- Problem details:
Extend the news report on Puerto Rico's bankruptcy hearing by writing what follows its final paragraph.

- Excerpt to read:
Puerto Rico Case to Open to Packed Court -- No Cologne, Please

(Bloomberg) -- Puerto Rico’s $123 billion bankruptcy case opens Wednesday in a San Juan courtroom, with protesters expected outside, three lawyer-packed courtrooms inside and a request from the judge to leave the cologne at home.

The 3.5-hour hearing will most likely be a get-acquainted session for U.S. District Judge Laura Taylor Swain, on assignment from Manhattan, and a battalion of attorneys representing the island’s insolvent government, its bondholders, and current and retired public workers. One of the few substantive issues on the docket so far is the retirees’ request for an official committee -- to be funded by the commonwealth -- to represent their interests.

But bigger fights are brewing. Puerto Rico says it can only cover about $8 billion of $33.4 billion in bond payments due through 2026. Rival creditors have sued in different courts for the right to be paid first. Active and retired government workers, meanwhile, are facing a potential 10 percent cut in pension costs and looking to shield their benefits.

[Extracted data entries]
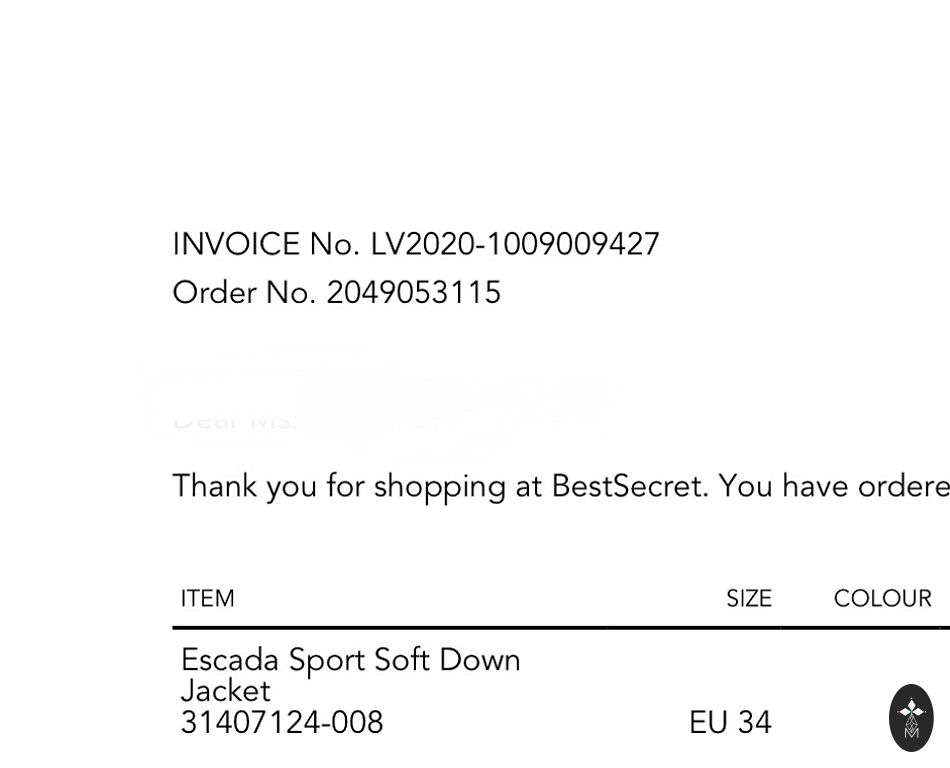Click the COLOUR column header
950x768 pixels.
click(x=882, y=599)
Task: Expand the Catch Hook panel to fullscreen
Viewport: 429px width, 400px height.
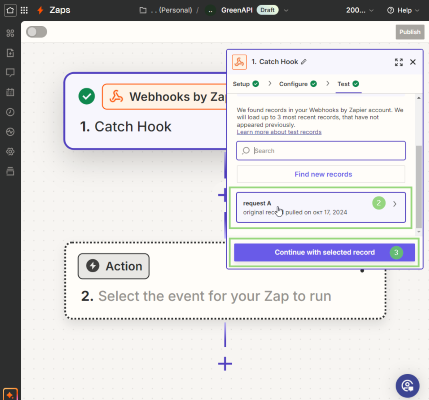Action: (x=399, y=62)
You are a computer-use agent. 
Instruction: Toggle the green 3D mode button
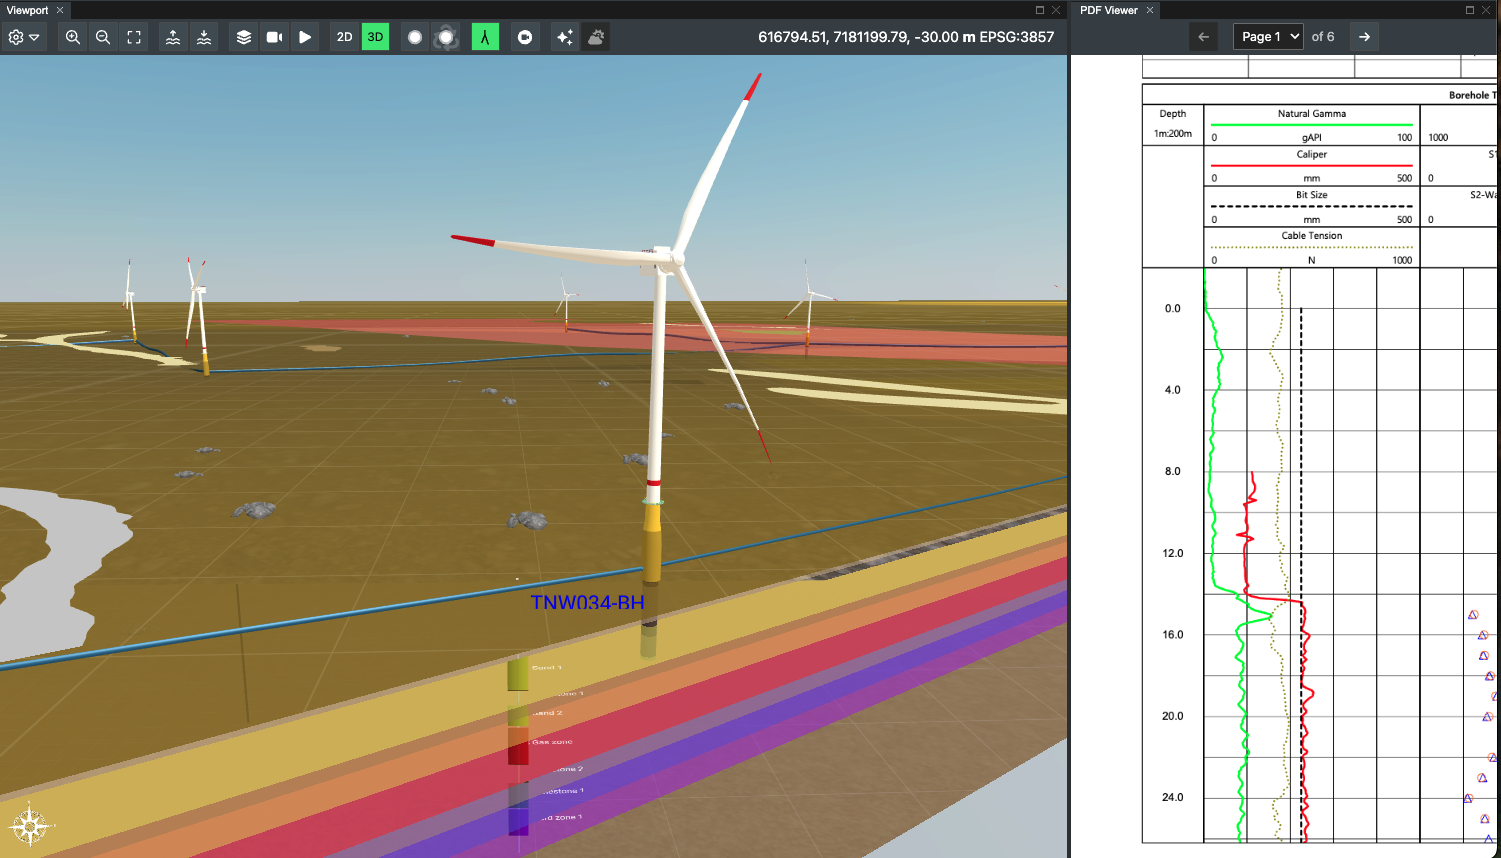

- Reply to the task:
“It’s ‘Go’ time,” said Matt Dalton, chief executive officer of Rye Brook, New York-based Belle Haven Investments, which oversees $5.8 billion of municipal bonds, including insured Puerto Rico debt. “Everybody’s going to be pitching for what they think is fair from their perspective. But it still really comes down to what the island can afford to pay. And what that economy can actually afford is not going to make anybody happy.”

Oversight Board

A federal oversight board, created by Congress last year to untangle the island’s fiscal crisis, put Puerto Rico and its sales-tax agency under court protection this month invoking a form of bankruptcy also devised by Congress.

In its May 3 filing, the board outlined a fiscal plan that calls for freezing pay raises for government workers, privatizing some services, and cutting subsidies to cities and the University of Puerto Rico. The plan would shift the cost of “premium” health-care services to patients and try to fix a $48 billion public-pension shortfall. It doesn’t specify how it intends to accomplish any of those goals.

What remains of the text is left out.